A organização humanitária mostra os sinais de “limpeza étnica”  na combinação das ações de Israel. Ao mesmo tempo que destruiu a infraestrutura de saúde de Gaza, Israel  aumentou as dificuldades para que pessoas que precisam de atenção médica pudessem sair. Durante o fechamento da passagem de Rafah, Israel autorizou  a retirada de 229 pacientes, o equivalente a 1,6% dos que necessitavam sair para receber cuidados.

“Há mais de um ano que as nossas equipas médicas em Gaza testemunham uma campanha implacável das forças israelitas, marcada por destruição maciça, devastação e desumanização”, diz o secretário-geral da MSF.

“Os palestinos foram mortos em casa e nas camas dos hospitais. Foram forçados a deslocar-se uma e outra vez para áreas que não são seguras nem saudáveis.
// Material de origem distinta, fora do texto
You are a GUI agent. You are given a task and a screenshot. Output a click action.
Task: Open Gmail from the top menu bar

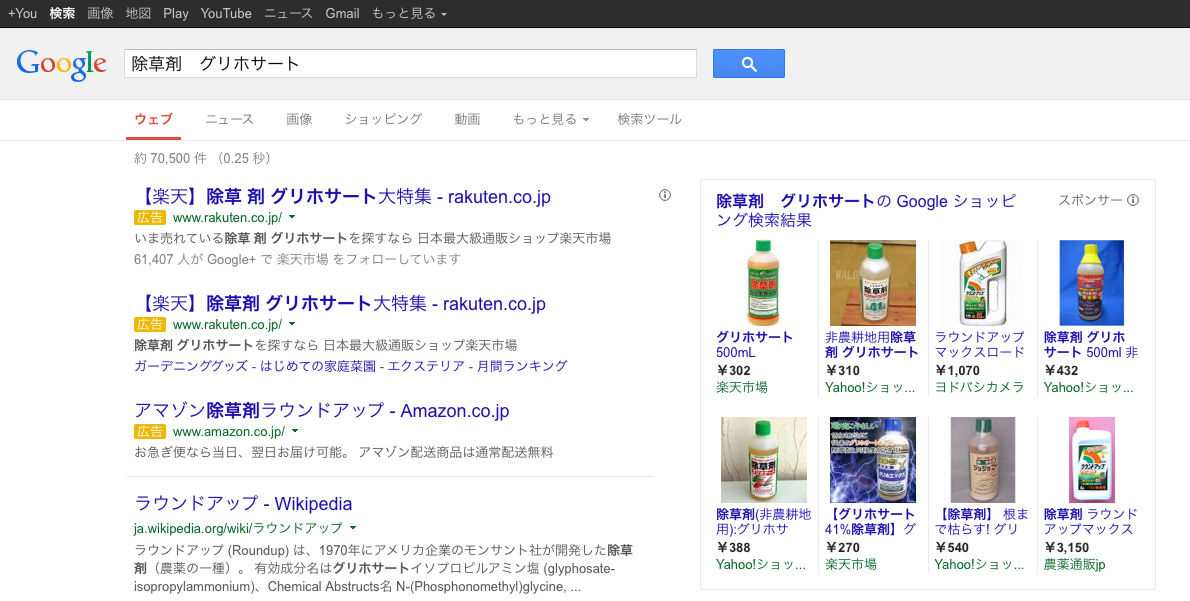click(x=342, y=13)
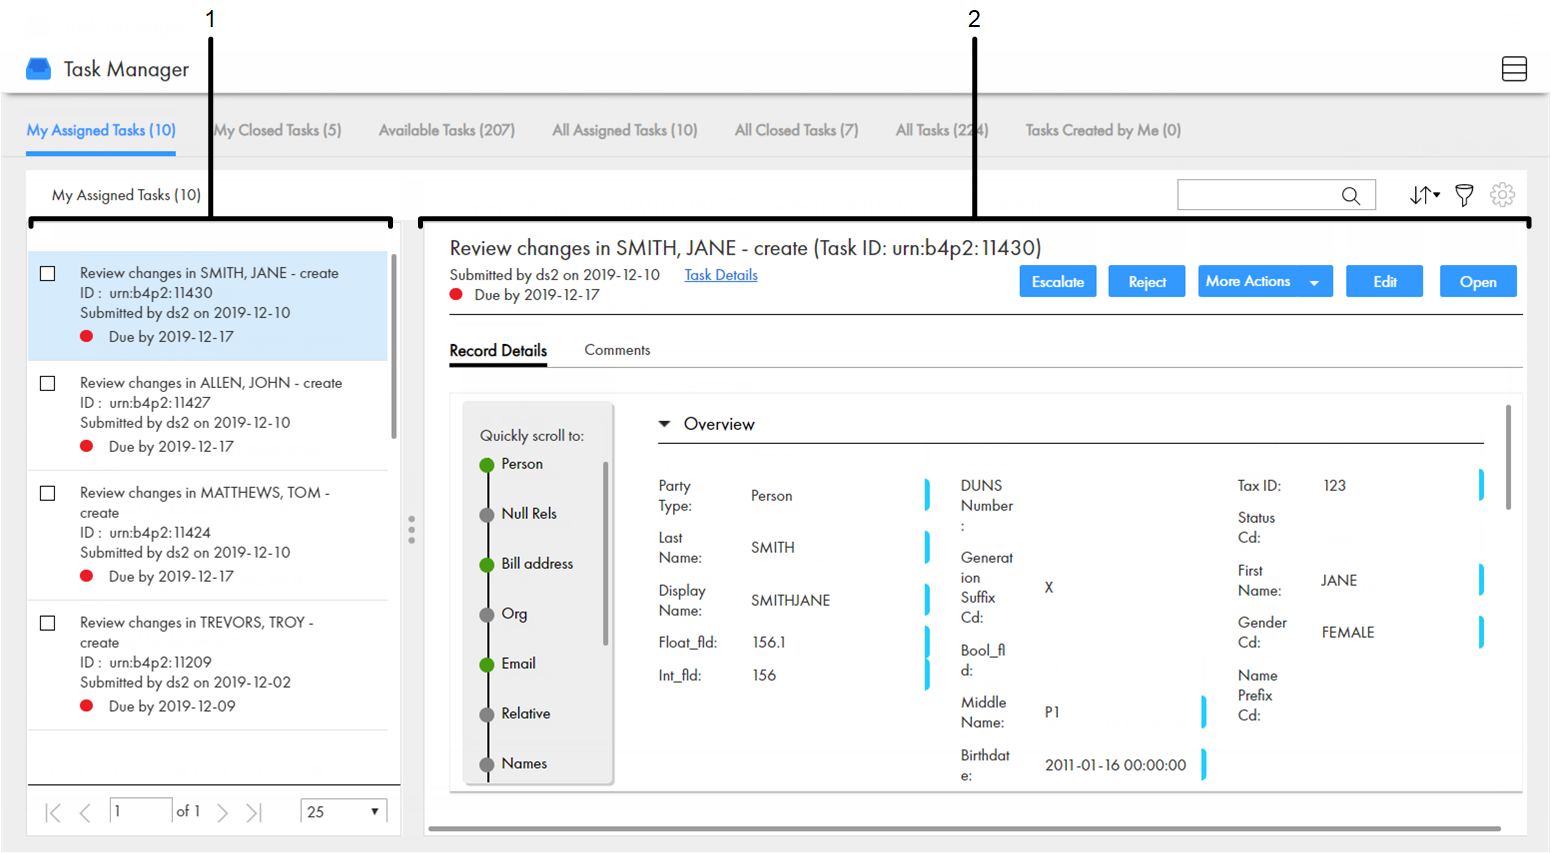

As pessoas não conseguem encontrar nem mesmo o mais básico, como comida, água limpa, medicamentos e sabão, sob um cerco e bloqueio punitivos”, prossegue Christopher Lockyear.

Países tem de pressionar por cessar-fogo

O informe dos MSF insta todos os países, sobretudo os principais aliados de Israel, a porem fim ao seu apoio incondicional a esse país e a cumprirem sua obrigação de impedir o genocídio em Gaza.

O documento lembra que em janeiro, o Tribunal Internacional de Justiça ordenou que Israel permitisse urgentemente a assistência humanitária aos palestinos. E que o país não só não permitiu, como continuou a bombardear ativamente tanto civis palestinos como o MSF e outras organizações humanitárias que prestam assistência em Gaza.

Os MSF pedem um cessar-fogo imediato e sustentado em Gaza, destacam a vital importância da pressão internacional para isso e lembram que mesmo com o fim da guerra, remediar a destruição do enclave será um desafio gigantesco.

Impactos durarão gerações

Os impactos de longo prazo da agressão israelense não têm precedentes, afirma o informe. Além do alto número de amputados, há muitos feridos com alto risco de infecções amputações e deficiências permanentes.

“O custo físico e mental cumulativos da violência extrema, da perda de familiares e casas, das repetidas deslocações forçadas e das condições de vida desumanas vão deixar cicatrizes em gerações”, frisa a ONG.

Mais 77 mortos nas últimas  24 horas

Pelo menos 77 palestinos foram mortos e 174 ficaram feridos em ataques israelenses em Gaza nas últimas 24 horas de acordo com a última atualização diária do Ministério da Saúde, informa a agência de notícias Aljazeera. Só na cidade de Gaza foram atingidas duas escolas que, como a maioria, serviam de abrigo para palestinos deslocados.

Na cidade de Beit Lahya, que fica dentro da parte norte sitiada, o Hospital Kamal Adwan sofreu mais dois ataques. Um drone disparou contra o hospital e a artilharia israelense alvejou seu portão.

O ex-ministro de Defesa de Israel, Avigdor Lieberman disse ao jornal Israel Hayom que o governo “fechar a passagem” de Israel para Gaza. “Deixe-os sufocar. O exército deve permancer com total liberdade operacional (em Gaza)”, disse.